Ein Blick auf die Baustelle des eingestürzten Hauses in Düsseldorf.  © Gerhard Berger/dpa

Die ganze Nacht hindurch waren Höhenretter und Feuerwehrleute vor Ort. Dass außer einem Mann noch ein weiterer Bauarbeiter fehlte, war erst Stunden nach dem Einsturz bekannt geworden. 

Notfallseelsorger und Psychologen betreuten über 50 Menschen: darunter Arbeiter von der Baustelle, Angehörige der Vermissten und Anwohner, die aus ihren Wohnungen heraus mussten. 

Rettungshunde waren zum Unglücksort gebracht, aber nicht eingesetzt worden.

Ein Feuerwehrsprecher nannte die Lage vor Ort am Dienstag weiterhin "sehr dynamisch und instabil". Für die Feuerwehr waren 60 Mann vor Ort. 

Um den ganzen Gebäudekomplex zu überwachen, brachte das Technische Hilfswerk Messpunkte an, um die Statik permanent zu prüfen.

Die Polizei sperrte die Straßen rund um den Einsturzort ab.

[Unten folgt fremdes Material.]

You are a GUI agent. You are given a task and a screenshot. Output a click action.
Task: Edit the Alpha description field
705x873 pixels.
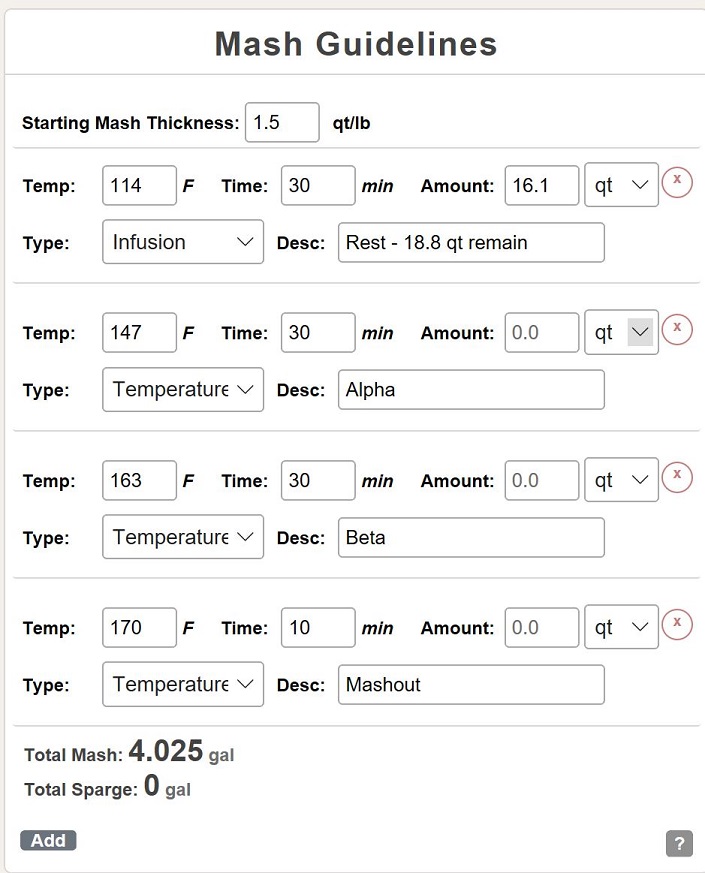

Etliche Fahrzeuge von Feuerwehr und Polizei standen auf den Fahrbahnen. "Sobald unsere Ermittler den Ort betreten können, werden die Ermittlungen aufgenommen", sagte ein Polizeisprecher.

Die Fassade des aus der Nachkriegszeit stammenden Vorderhauses war zumindest äußerlich nicht beschädigt. Die Stadtwerke trennten das gesamte Gebäude von der Energiezufuhr. 

Vorsichtshalber waren noch am Montag drei angrenzende Gebäude geräumt worden. Davon waren zunächst 40 Menschen betroffen. Unklar ist, wann sie zurückkehren können. "Es ist noch nicht abzusehen, wann der Einsatz zu Ende geht", sagte der Feuerwehrsprecher.